О чем пел соловей, часть 5

Комната Былинкину, Василию Васильевичу, была сдана без всякой корысти и даже без особой на то нужды. Вернее, старуха Дарья Васильевна Рундукова побаивалась, как бы из-за жилищного кризиса ихнюю квартирку не уплотнили бы вселением какого-нибудь грубого и лишнего элемента.

Былинкин этим обстоятельством несколько даже воспользовался. И, проходя мимо беккеровского рояля, сердито покосился на него и с неудовольствием заметил, что этот инструмент, вообще говоря, лишнее и что сам он, Былинкин, человек тихий и потрясенный жизнью, побывавший на двух фронтах и обстрелянный артиллерией, не может переносить лишних мещанских звуков.

Старуха обиженно сказала, что у них сорок лет стоит этот рояльчик и для былинкинских прихотей не могут они его сломать или выдернуть из пего струны и педали, и тем более что Лизочка Рундукова обучается игре на инструменте и, может быть, это у ней основная цель к жизни.

Былинкин сердито отмахнулся от старухи, заявив, что это он говорит в форме деликатной просьбы, а отнюдь но в виде строгого приказания.

На что старуха, крайне обидевшись, расплакалась и чуть было вовсе не отказала от комнаты, если б не подумала о возможности вселения со стороны.

Былинкин переехал утром и до вечера кряхтел в своей комнате, устанавливая и прибирая все по своему столичному вкусу.

Два или три дня прошли тихо и без особых перемен. Былинкин ходил на службу, возвращался поздно и долго ходил по комнате, шаркая войлочными туфлями.

Вечером жевал что-то и наконец засыпал, слегка похрапывая и вереща носом.

Лизочка Рундукова эти два дня ходила несколько притихшая и много раз расспрашивала свою мамашу, а также и Мишку Рундукова о том, какой это Былинкин на ихний взгляд, курит ли трубку и имел ли он в своей жизни какое-нибудь прикосновение к морскому комиссариату.

Наконец на третий день она и сама увидела Былинкина.

Это было рано утром. Былинкин по обыкновению собирался на службу.

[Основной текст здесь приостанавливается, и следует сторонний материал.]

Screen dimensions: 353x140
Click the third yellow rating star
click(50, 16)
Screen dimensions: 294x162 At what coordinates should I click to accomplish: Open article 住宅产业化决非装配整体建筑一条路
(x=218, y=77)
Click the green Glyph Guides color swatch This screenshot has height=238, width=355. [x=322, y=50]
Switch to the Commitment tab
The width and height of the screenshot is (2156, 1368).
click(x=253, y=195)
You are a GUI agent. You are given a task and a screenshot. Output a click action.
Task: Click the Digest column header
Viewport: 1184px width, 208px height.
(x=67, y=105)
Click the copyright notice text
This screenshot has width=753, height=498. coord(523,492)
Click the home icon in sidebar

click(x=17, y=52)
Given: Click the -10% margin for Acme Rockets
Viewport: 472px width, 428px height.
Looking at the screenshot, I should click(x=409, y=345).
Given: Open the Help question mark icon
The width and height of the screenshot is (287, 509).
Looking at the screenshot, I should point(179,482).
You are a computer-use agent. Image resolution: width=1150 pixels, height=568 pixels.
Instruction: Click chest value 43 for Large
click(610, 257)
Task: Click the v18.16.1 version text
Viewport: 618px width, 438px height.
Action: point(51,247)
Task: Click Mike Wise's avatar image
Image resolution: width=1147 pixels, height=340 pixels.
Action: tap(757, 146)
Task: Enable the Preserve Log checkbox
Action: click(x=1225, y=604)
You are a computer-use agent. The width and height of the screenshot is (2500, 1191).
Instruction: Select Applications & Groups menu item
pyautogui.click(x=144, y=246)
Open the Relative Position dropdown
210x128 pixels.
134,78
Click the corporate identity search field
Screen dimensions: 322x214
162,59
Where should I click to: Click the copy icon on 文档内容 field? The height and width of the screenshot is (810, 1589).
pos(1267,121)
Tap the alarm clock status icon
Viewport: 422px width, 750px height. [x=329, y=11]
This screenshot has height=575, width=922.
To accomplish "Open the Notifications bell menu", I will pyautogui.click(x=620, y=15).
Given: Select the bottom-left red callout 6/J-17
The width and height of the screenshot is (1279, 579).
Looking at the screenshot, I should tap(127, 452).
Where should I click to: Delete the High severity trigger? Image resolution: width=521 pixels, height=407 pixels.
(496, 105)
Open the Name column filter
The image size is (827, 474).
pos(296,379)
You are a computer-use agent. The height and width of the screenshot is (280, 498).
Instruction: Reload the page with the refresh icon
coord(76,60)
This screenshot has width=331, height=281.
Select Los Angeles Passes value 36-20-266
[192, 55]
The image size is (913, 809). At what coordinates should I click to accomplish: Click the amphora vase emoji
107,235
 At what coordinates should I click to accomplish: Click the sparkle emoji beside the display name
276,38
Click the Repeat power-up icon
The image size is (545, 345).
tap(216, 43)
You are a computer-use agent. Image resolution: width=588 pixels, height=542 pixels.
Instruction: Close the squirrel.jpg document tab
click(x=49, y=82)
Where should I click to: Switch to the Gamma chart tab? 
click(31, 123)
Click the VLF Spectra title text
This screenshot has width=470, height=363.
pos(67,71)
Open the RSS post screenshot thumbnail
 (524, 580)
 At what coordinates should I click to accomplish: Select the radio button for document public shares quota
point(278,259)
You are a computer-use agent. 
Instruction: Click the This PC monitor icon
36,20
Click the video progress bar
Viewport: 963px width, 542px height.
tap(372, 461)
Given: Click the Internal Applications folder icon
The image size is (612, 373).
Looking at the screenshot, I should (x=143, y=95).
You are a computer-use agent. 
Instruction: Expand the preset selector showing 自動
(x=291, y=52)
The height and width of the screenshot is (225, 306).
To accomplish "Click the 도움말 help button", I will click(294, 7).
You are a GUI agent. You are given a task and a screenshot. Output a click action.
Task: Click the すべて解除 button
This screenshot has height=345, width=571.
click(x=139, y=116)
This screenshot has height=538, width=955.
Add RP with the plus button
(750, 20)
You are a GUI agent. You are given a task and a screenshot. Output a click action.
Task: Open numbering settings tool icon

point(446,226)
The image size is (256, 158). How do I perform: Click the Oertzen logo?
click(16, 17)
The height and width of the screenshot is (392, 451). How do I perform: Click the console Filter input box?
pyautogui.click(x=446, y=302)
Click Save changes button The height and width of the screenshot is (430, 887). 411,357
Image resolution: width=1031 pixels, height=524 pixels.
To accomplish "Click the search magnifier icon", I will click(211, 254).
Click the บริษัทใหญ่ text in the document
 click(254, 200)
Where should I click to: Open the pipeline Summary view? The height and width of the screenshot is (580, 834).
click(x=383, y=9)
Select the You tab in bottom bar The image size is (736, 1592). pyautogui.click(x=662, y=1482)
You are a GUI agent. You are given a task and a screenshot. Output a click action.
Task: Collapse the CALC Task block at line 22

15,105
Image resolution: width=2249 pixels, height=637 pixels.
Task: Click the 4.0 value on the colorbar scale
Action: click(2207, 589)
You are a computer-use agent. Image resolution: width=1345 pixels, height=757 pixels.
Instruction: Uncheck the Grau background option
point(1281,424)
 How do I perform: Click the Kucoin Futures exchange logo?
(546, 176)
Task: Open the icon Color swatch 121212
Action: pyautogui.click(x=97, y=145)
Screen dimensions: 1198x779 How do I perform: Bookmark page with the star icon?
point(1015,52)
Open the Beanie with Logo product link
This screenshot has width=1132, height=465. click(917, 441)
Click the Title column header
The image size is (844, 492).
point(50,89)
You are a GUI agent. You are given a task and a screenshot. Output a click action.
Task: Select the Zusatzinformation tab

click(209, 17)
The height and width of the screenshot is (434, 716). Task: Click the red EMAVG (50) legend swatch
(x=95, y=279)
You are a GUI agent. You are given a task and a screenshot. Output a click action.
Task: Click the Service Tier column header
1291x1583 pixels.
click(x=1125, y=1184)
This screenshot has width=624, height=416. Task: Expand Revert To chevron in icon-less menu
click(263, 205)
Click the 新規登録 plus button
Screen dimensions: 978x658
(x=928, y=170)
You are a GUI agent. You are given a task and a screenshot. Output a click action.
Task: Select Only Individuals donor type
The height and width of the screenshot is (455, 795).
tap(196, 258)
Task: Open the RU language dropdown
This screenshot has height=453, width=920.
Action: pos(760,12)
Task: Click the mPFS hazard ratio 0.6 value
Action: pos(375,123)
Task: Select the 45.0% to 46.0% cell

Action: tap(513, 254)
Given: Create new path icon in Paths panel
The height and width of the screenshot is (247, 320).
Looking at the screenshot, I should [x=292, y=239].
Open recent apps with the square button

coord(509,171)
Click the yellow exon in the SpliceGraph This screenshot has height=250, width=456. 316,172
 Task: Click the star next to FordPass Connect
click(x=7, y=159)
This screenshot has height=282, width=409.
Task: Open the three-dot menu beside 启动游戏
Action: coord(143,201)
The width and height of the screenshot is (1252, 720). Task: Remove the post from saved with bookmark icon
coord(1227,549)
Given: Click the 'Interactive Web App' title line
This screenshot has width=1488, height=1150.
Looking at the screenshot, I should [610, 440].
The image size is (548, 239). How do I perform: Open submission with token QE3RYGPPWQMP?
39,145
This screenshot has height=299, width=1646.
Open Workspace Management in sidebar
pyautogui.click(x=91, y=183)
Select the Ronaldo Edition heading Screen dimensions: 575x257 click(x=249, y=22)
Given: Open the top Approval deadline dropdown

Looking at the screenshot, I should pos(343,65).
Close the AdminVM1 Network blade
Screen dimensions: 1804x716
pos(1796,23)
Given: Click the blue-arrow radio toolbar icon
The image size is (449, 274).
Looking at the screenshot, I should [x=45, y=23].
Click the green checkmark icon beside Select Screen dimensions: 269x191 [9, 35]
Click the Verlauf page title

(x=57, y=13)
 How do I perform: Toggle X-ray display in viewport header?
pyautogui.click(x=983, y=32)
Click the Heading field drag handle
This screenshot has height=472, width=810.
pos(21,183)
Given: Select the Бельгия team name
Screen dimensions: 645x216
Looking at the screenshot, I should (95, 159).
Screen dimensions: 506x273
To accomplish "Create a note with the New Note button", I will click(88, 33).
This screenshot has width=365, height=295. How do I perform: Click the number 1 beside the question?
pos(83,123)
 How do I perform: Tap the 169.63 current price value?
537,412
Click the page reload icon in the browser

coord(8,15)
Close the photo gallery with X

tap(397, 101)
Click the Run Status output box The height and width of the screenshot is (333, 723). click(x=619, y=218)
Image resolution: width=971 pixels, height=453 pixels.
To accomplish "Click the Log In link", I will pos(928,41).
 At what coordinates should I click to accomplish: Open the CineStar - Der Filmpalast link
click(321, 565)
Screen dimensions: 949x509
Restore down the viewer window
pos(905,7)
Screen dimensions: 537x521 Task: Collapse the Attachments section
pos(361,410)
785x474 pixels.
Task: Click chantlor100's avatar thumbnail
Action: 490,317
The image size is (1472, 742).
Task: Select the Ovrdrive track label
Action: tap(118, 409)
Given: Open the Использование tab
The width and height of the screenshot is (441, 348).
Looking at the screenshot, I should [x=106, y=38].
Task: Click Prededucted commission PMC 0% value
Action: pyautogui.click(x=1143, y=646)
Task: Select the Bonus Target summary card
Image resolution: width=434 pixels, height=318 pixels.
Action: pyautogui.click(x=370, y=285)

Он шел по коридору в ночной рубашке с расстегнутым воротом. Помочи от штанов болтались позади, развеваясь в разные стороны. Он шел медленно, держа в одной руке полотенце и душистое мыло. Другой рукой он приглаживал встрепанные за ночь волосы.

Она стояла в кухне по своим домашним делам, раздувая самовар или нащепывая от сухого полена лучину.

Она тихо вскрикнула, увидев его, и бросилась в сторону, стыдясь своего неприбранного утреннего туалета.

А Былинкин, стоя в дверях, разглядывал барышню с некоторым изумлением и восторгом.

И верно: в то утро она была очень хороша.

Эта юная свежесть слегка заспанного лица. Этот небрежный поток белокурых волос. Слегка приподнятый кверху носик. И светлые глаза. И небольшая по высоте, но полненькая фигура. Все это было в ней необыкновенно привлекательно.

В ней была та очаровательная небрежность и, пожалуй, даже неряшливость той русской женщины, которая вскакивает поутру с постели и, немытая, в войлочных туфлях на босу ногу, возится по хозяйству.

Автору, пожалуй, даже нравятся такие женщины. Он ничего не имеет против таких женщин.

В сущности, нет ничего в них хорошего, в этих полных, с ленивым взглядом женщинах. Нет в них ни живости, ни яркости темперамента, ни, наконец, кокетливости позы. Так – мало двигается, в мягких туфлях, непричесанная… Вообще говоря, пожалуй, даже противно. Но вот подите ж!

И странная вещь, читатель!

Такая какая-нибудь кукольная дамочка, так сказать – измышление буржуазной западной культуры, совсем не по душе автору. Этакая прическа у ней, черт ее знает, какая греческая – дотронуться нельзя. А дотронешься – криков и скандалов не оберешься. Этакое платье ненастоящее – опять не дотронься. Или порвешь, или запачкаешь. Скажите: кому это нужно? В чем тут прелесть и радость существования?

Наша, например, как сядет, так вполне видишь, что сидит, а не на булавке пришпилена, как иная. А та – как на булавке. Кому это надо?